In 2004, following the Feudal Reform (Scotland) Act 2000, feudal law was abolished in Scotland. This is not the place to examine all the implications of this tectonic shift in Scots Law, but it did mean that overnight Barony titles could no longer be registered in the Scottish Land Register.
In 2004 it was no longer possible to register Barony titles in the Scottish Land Register. However, the 2000 Feudal Reform Act had specifically preserved the dignity of baronial titles, but without creating any alternative register. Lawyers and others involved in baronial matters decided that a privately created and run register would help to maintain the integrity of the market, and so the Scottish Baronial Register was created.
The current Custodian is retired solicitor, and Writer to Her Majesty's Signet, Alastair Kennedy Shepherd.
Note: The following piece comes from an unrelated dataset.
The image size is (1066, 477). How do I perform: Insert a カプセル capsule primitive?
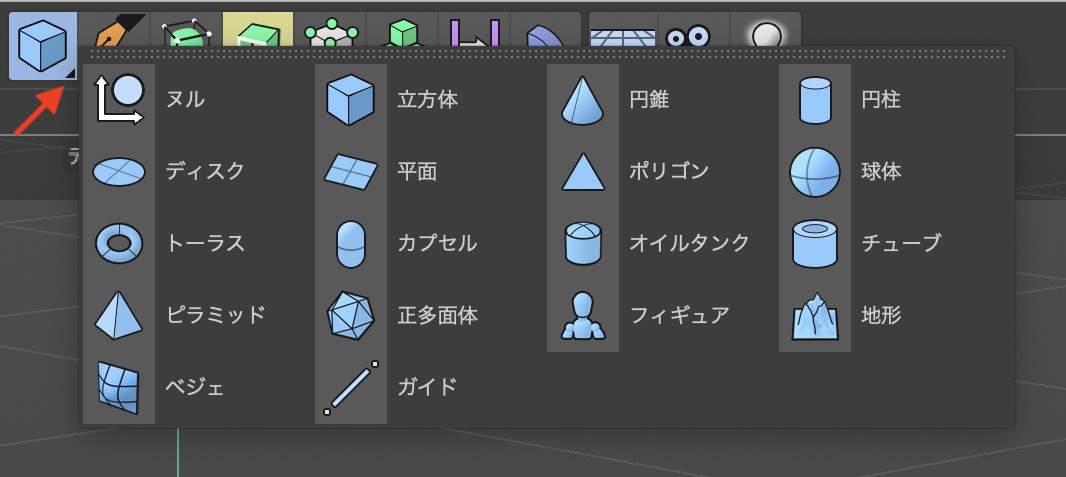click(x=351, y=243)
He was qualified for forty years, specialising in rural property, and of course Baronies. Alastair was appointed on 1st December 2020, following the retiral of the founding Custodian, Alistair Rennie, former Deputy Keeper of the Registers of Scotland, who served from 28 November 2004. .
No, the Register is not public. However for a modest fee a Scottish Solicitor can request a Letter of Comfort from the Custodian, which letter proves the registration of the Barony title in question.
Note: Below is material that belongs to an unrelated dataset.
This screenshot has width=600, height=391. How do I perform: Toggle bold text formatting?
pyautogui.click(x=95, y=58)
Lord Lyon will recognise the holder of a Scottish Barony, duly registered in the Scottish Barony Register, as having the appropriate jurisdiction to apply for a Coat of Arms. However the applicant will stilll need to prove that he or she is a "virtuous and well deserving person".
It should be noted that Lord Lyon will not refer to the Barony title in any Letters Patent he might issue. More information is available on the website of the Lord Lyon.
The reasons for buying a Barony Title are many and various, and the incentive to buy will be different for every individual. The documents will normally comprise an Extract Crown Charter in favour of the original Baron; quick copy titles tracing the ownership of the Barony from the original Crown grant to 2004; copy searches; and an Assignation or Assignations from owner to owner since 2004. The Scottish Barony Register will, on registration, provide a simple certificate.
Many buyers cite a desire to purchase a small part of Scottish history - it should be borne in mind that the history of many Baronies can significantly pre-date the Extract Crown Charter, and enjoyment can be had tracing the history of the Barony back to medieval times.
Some foreign based purchasers wish to apply for a Coat of Arms from Lord Lyon; the procedure is mentioned above.
Some may enjoy the pleasure of being able to call oneself "the Baron/ess of Auchenshuggle" and to think of the former Barons of that name in times gone by.